◆ DATA FOR THIS EXERCISE ◆
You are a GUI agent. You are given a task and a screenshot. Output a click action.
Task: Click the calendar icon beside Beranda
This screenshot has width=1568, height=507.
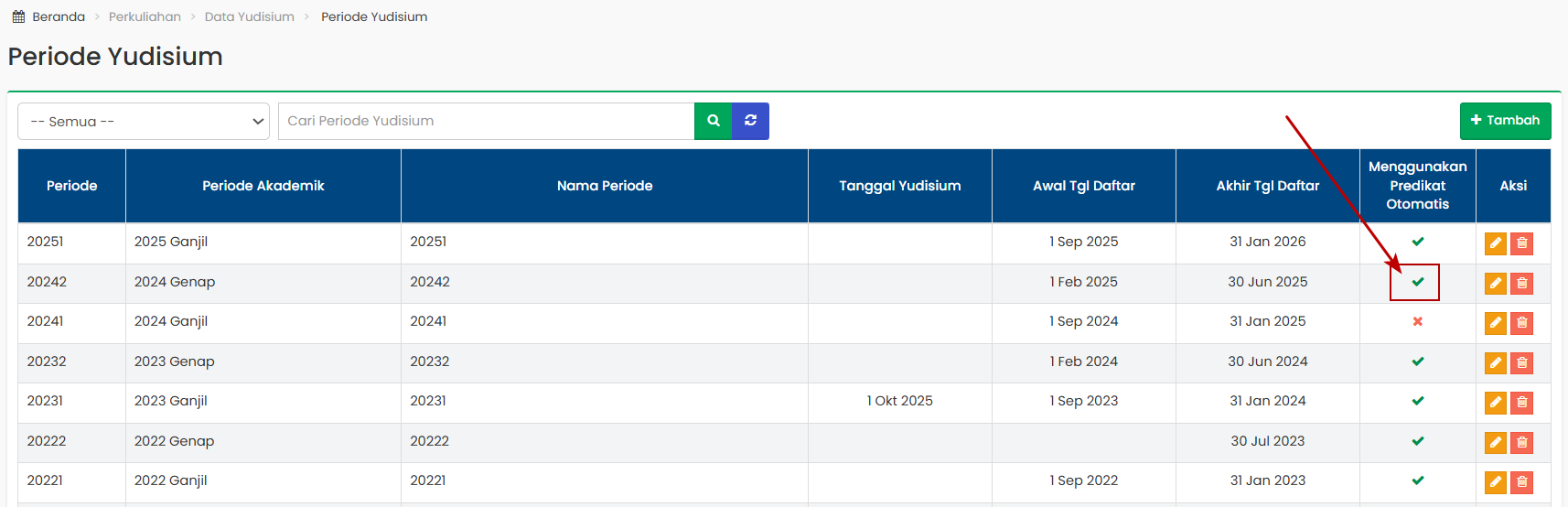click(x=18, y=16)
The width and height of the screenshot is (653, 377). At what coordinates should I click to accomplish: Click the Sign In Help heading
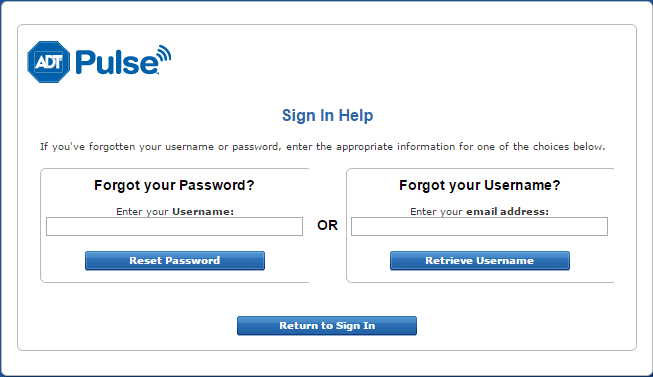[x=327, y=115]
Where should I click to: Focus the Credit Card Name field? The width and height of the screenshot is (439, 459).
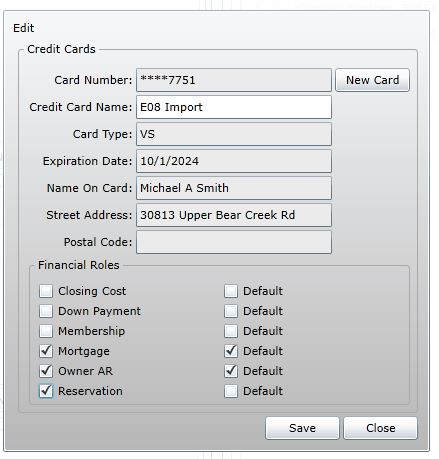[x=234, y=107]
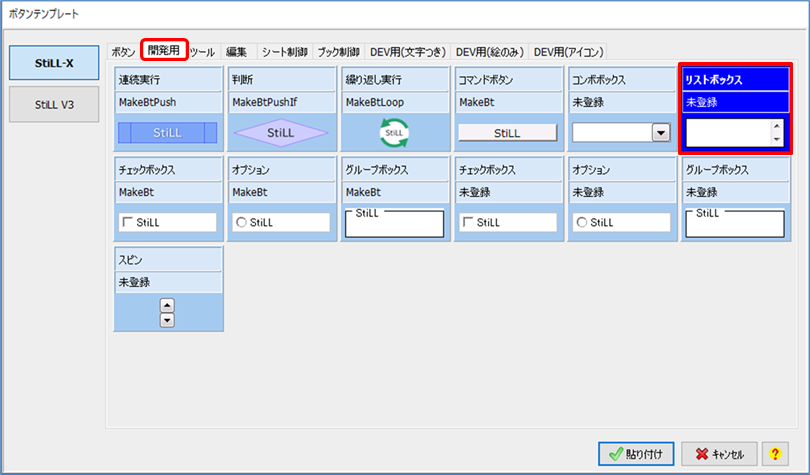810x475 pixels.
Task: Open the シート制御 tab
Action: (283, 51)
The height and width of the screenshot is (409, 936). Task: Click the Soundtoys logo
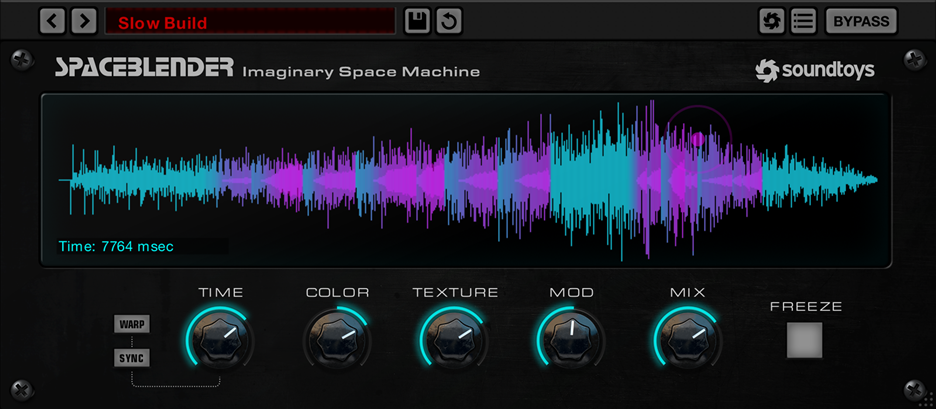pyautogui.click(x=814, y=70)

◆ DIRECTIONS FOR THIS TASK ◆
Could you return the entire listing above verbatim while dropping each picture?

◆ ANSWER TO THIS TASK ◆
You are a GUI agent. You are given a task and a screenshot. Output a click action.
Task: Click the calendar icon beside Beranda
This screenshot has width=1568, height=507.
click(x=18, y=16)
The width and height of the screenshot is (653, 377). At what coordinates should I click to accomplish: Click the Sign In Help heading
[x=327, y=115]
Where should I click to: Focus the Credit Card Name field? The width and height of the screenshot is (439, 459).
[x=234, y=107]
810x475 pixels.
Task: Open the シート制御 tab
Action: (283, 51)
The height and width of the screenshot is (409, 936). Task: Click the Soundtoys logo
pyautogui.click(x=814, y=70)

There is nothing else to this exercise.